Objek wisata Sungai Kasie di Kelurahan Lubuk Tanjung, Kecamatan Lubuk Linggau Barat I, Kota Lubuk Linggau, Sumatra Selatan yang ditutup sementara sampai batas waktu yang tidak ditentukan. Penutupan objek wisata Sungai Kasie ini dilakukan karena adanya permintaan dari masyarakat yang dipicu berbagai persoalan yang timbul semenjak dibukanya objek wisata Sungai Kasie, beberapa di antaranya adalah masyarakat yang kesulitan mendapatkan air, adanya dugaan pengerukan aliran Sungai Kasie menggunakan alat excavator oleh pengurus wisata, dan adanya karcis retribusi dengan alibi uang kebersihan jika ingin menyeberang sungai, serta pengelolaan Sungai Kasie secara pribadi tanpa melibatkan karang taruna dan tidak memiliki izin hingga sekarang (TribunSumsel.com, 28/07/2024).

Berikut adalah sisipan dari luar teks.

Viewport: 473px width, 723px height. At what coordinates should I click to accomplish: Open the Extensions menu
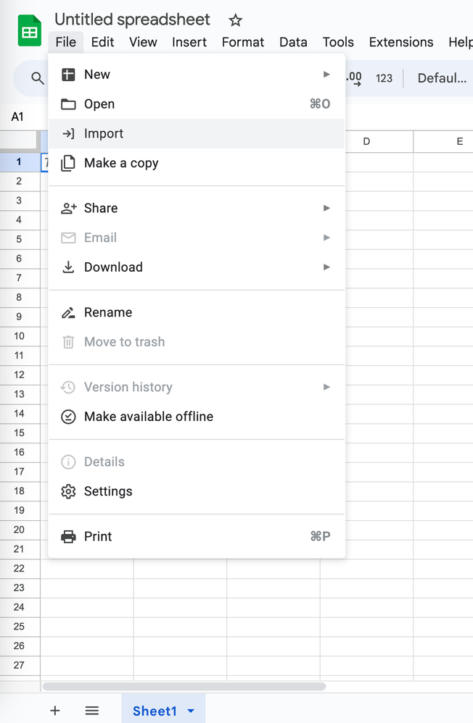tap(400, 42)
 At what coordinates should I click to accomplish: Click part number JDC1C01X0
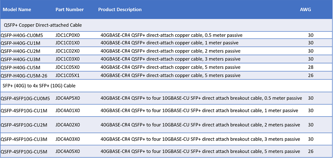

Persoalan yang terjadi terkait penutupan objek wisata Sungai Kasie adalah salah satu dampak dari upaya yang hanya fokus mengais pendapatan dari sektor pariwisata namun tidak memperhatikan dampak yang ditimbulkan. Padahal pendapatan dari sektor lain lebih berpotensi mendatangkan keuntungan dibanding sektor receh pariwisata. Pembangunan sektor pariwisata kerap merugikan masyarakat, banyak hak publik yang kemudian diambil oleh swasta atas nama pembangunan dan kemajuan.
Sebagai negara yang terjajah oleh sistem kapitalisme, kita memang selalu sengaja dialihkan kepada hal-hal receh seperti pariwisata sebagai sarana mengisi anggaran negara, mulai dari memungut pajak ataupun mengambil keuntungan dari tiket tempat wisata yang tak seberapa, sementara pengelolaan sumber daya alam yang dimiliki negara kita dan begitu potensial justru dialihkan kepada asing atau swasta, padahal sumber daya alam tersebut bisa menjadi salah satu sumber pemasukan besar bagi negara.
Adanya tempat wisata yang dikelola secara pribadi dan tanpa izin menjelaskan betapa sistem kepemilikan dalam kapitalisme begitu kacau dan tidak jelas, pengaturan dalam hal kepemilikan seharusnya diatur dengan tegas agar tak terjadi pencaplokan wilayah yang menjadi milik umum dan otorisasi hak-hak publik serta kerusakan tempat-tempat wisata. Pengawasan serta aturan yang lemah juga kurangnya kesadaran masyarakat untuk bersikap bijak dalam menjaga kelestarian alam menjadi salah satu penyebab timbulnya kerusakan. Banyak tempat wisata seperti objek wisata Sungai Kasie yang tadinya jernih kemudian berubah jadi kotor akibat ulah orang-orang yang membuang sampah sembarangan.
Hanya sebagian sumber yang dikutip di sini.